# [TASK TO COMPLETE]
Return all entries verbatim; skip any pictures.

# [DATA SUPPLIED]
=== Section Start ===

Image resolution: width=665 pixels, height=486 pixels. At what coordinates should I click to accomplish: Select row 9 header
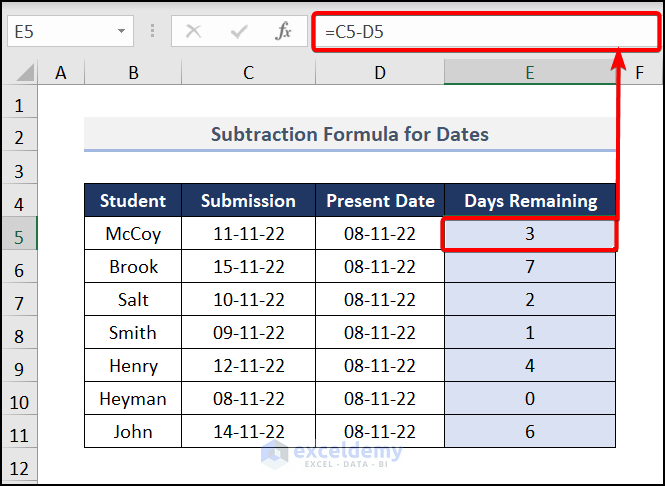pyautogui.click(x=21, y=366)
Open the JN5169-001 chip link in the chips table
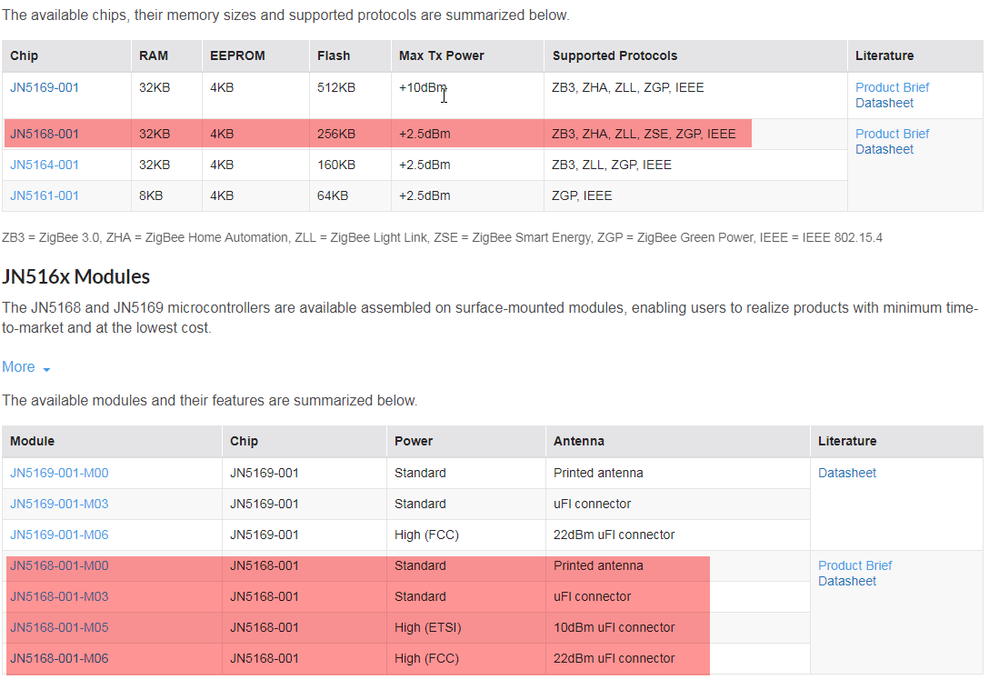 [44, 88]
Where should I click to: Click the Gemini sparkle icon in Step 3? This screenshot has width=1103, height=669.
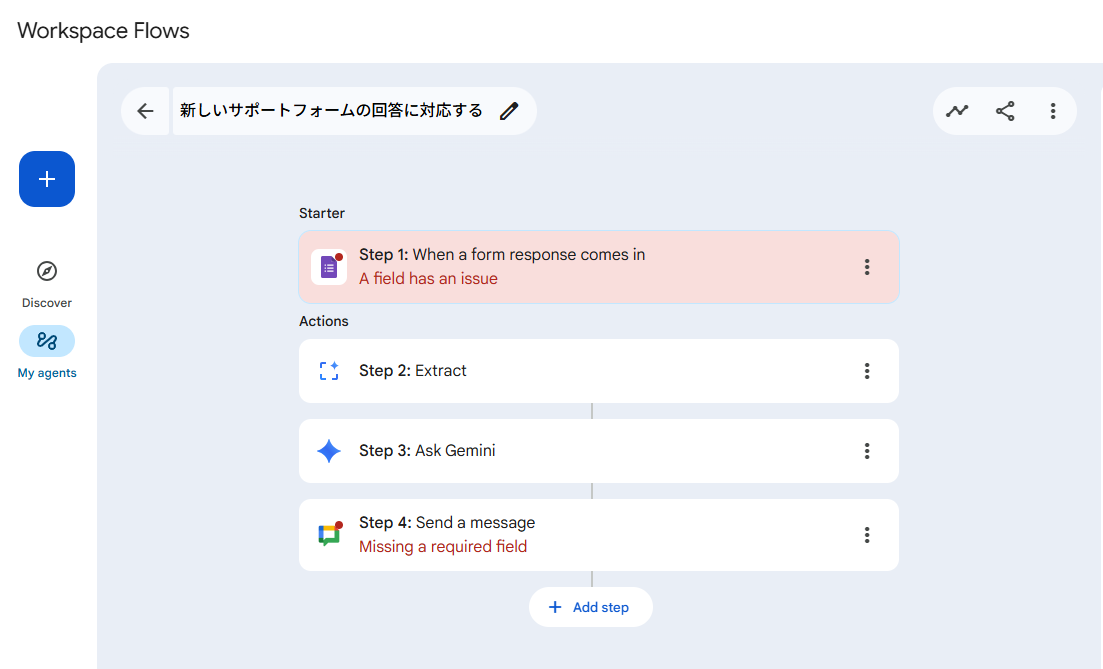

=== Section End ===

# [OUTPUT FOR THIS EXERCISE]
Image resolution: width=665 pixels, height=486 pixels. At what coordinates should I click to accomplish: Select row 9 header
pyautogui.click(x=21, y=366)
Open the JN5169-001 chip link in the chips table
 [44, 88]
Where should I click to: Click the Gemini sparkle icon in Step 3? This screenshot has width=1103, height=669.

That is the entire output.